Univariate Cox proportional hazards regression analysis showed that surgery type was not a significant prognostic factor in patients with a single small HCC who received RFA, NAR, or AR as initial treatment. K–M analysis also showed no statistical significance among the different surgical groups (P=0.74) (). However, several retrospective studies have reported an improvement in the long-term survival rate of AR compared with NAR.47–51 The NAR group usually includes patients with severe liver disease; hence, the expected survival time is low, affecting the outcome. Among the six propensity score analyses that have been published, three have reported better results after AR than those with NAR.10,52,53 The other three have reported no difference among the groups.54–56 According to a Phase III prospective, randomized, controlled study presented at the annual meeting of the 2021 American Society of Clinical Oncology, no statistical difference in RFS can be found between patients with surgical resection and those with RFA. Subgroup analysis showed a significant statistical difference in TMS1 vs TMS0 and TMS2 vs TMS0 in the RFA and AR subgroups and TMS2 vs TMS0 in the NAR subgroup. Although no statistical significance was found in TMS1 vs TMS0 in the NAR subgroup, the HR value increased with the TMS in all subgroups, indicating that TMS plays an instructive role in distinguishing good prognosis from poor prognosis.

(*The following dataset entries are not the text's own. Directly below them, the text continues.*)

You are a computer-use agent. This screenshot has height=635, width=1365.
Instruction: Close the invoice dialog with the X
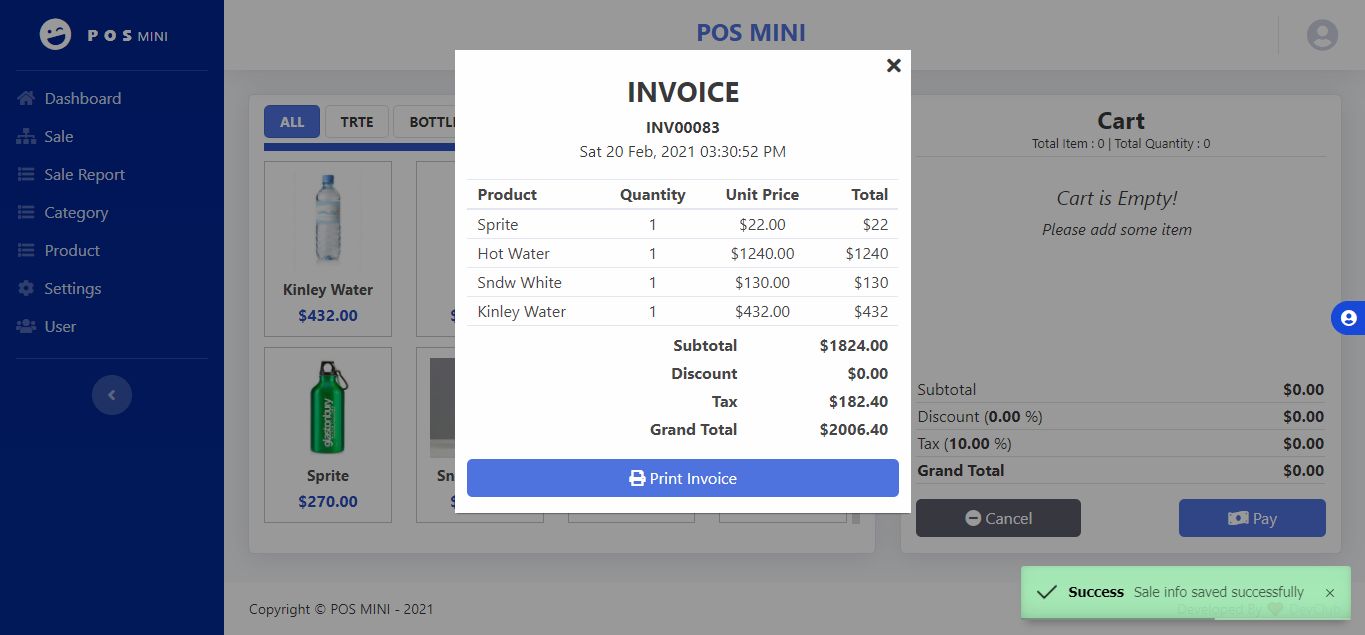pos(894,65)
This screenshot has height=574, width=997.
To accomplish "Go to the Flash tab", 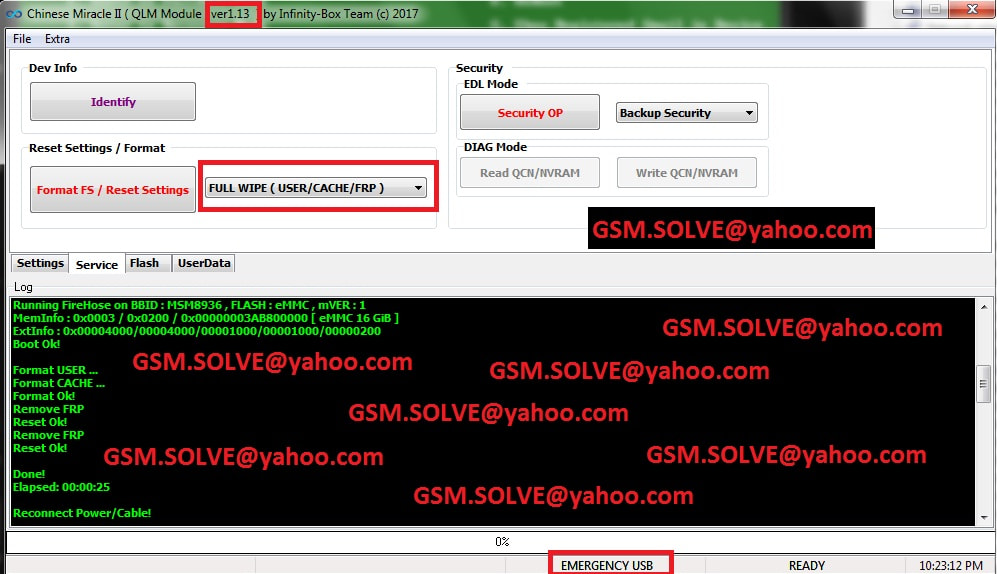I will (145, 264).
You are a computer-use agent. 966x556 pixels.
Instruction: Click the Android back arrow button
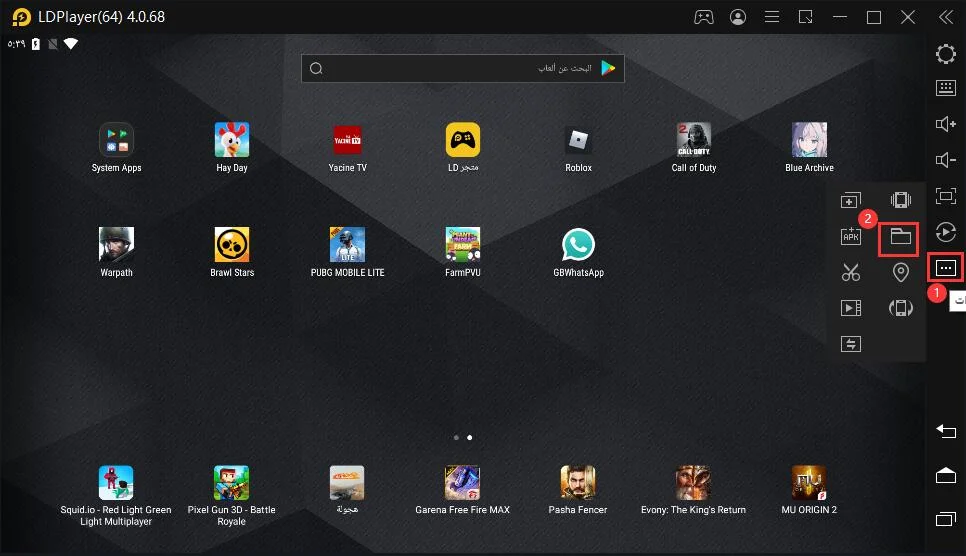(946, 431)
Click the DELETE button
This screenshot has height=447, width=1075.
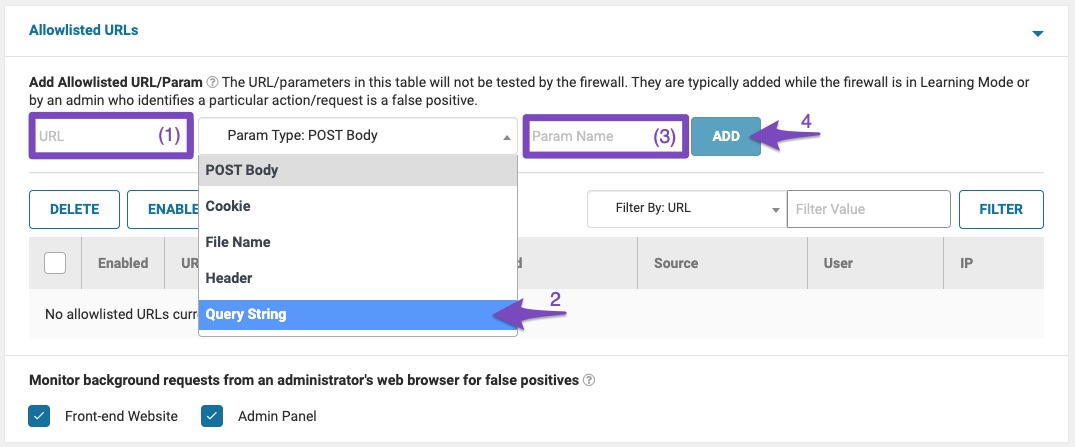[x=74, y=209]
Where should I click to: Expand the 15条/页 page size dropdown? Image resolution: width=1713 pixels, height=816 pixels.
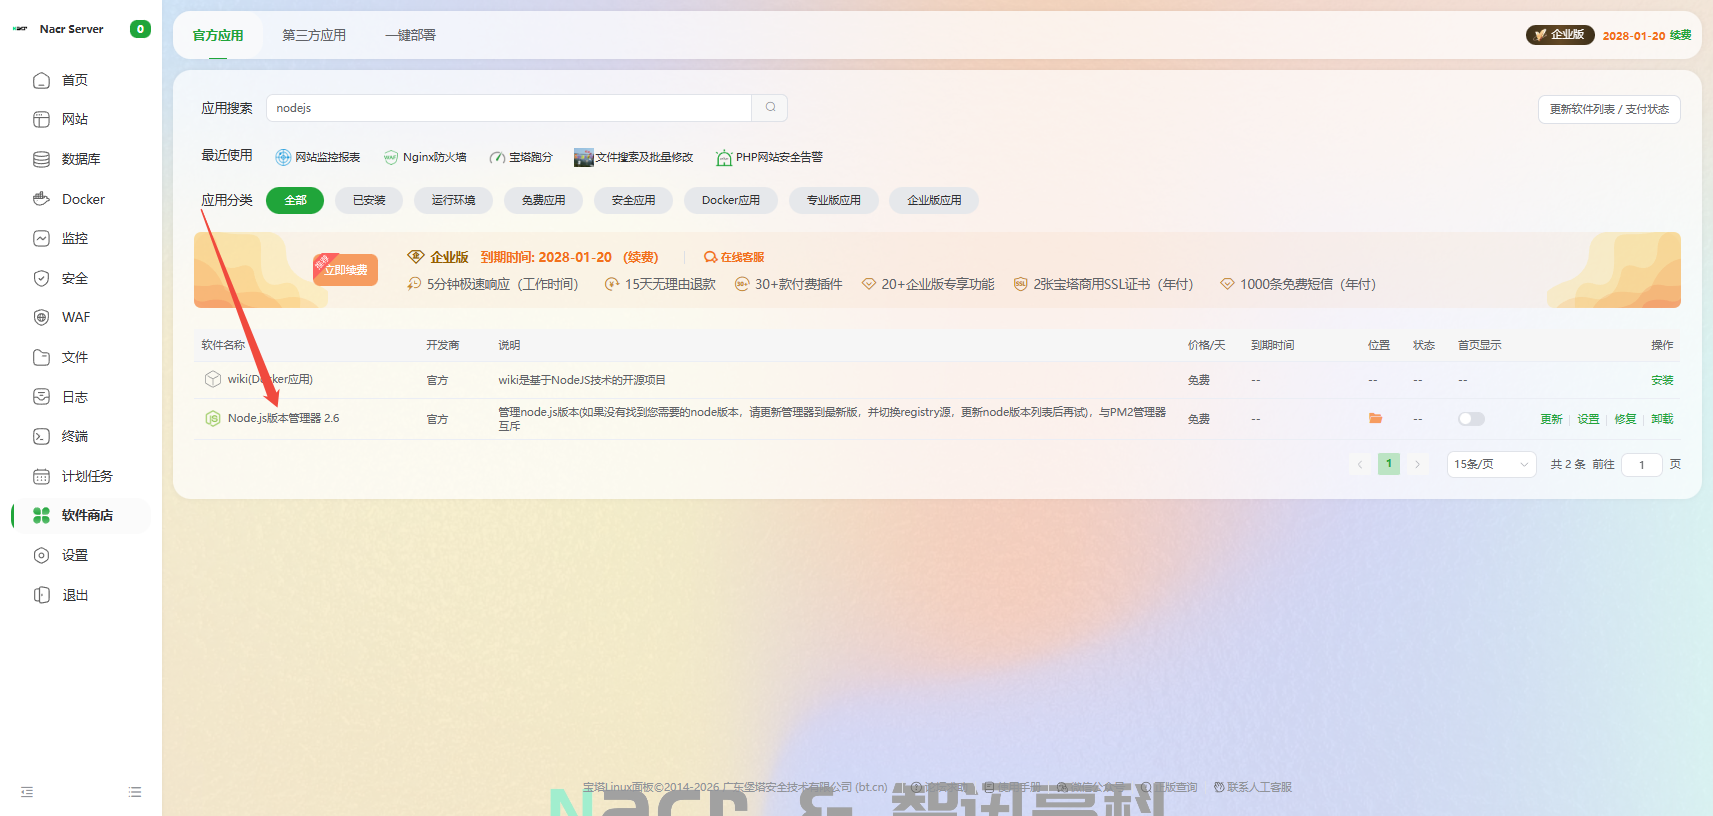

A high TMS may indicate a high recurrence incidence in patients with a single small HCC who undergo RFA, AR, or NAR. In addition to shortening the time of regular follow-up, adjuvant targeting therapy with or without immunotherapy should be considered in these patients with a high possibility of recurrence after surgery. Further research is needed to provide additional details.

Compared with the other models, the TMS had better AUC performance. Although the 1-, 3-, and 5-year AUC values of TMS were close to 0.70, TMS may better predict the prognosis of a single small HCC than TNM stage, Child-Pugh classification, ALBI grade, and single tumor marker.

Several limitations exist in our research. First, given its retrospective nature, this study was inevitably exposed to selection bias. Accordingly, the cohort is heterogeneous in baseline values, such as platelet count, ALBI grade, and liver cirrhosis. Second, this research is a single-centre study. A large-scale multiple-centre study is necessary to verify our conclusions. Moreover, only a small number of patients in the RFA group were confirmed by biopsy, thus possibly affecting the outcome of treatment. Finally, though we pointed out that TMS could accurately predict the recurrence of a single small HCC after surgery, we failed to make internal and external validations. Despite these limitations, we believe this study provides valuable insights into the current trend of predicting the prognosis of patients with a single small HCC.

In conclusion, we developed a TMS combining AFP, CEA, and CA19-9 that can accurately predict recurrence in patients with a single small HCC undergoing RFA, AR, or NAR. The results contribute to the decision-making in daily clinical practice. The TMS is based on three ubiquitously available laboratory values, making it objective and widely applicable. However, a large-scale prospective clinical study is warranted to verify our conclusions.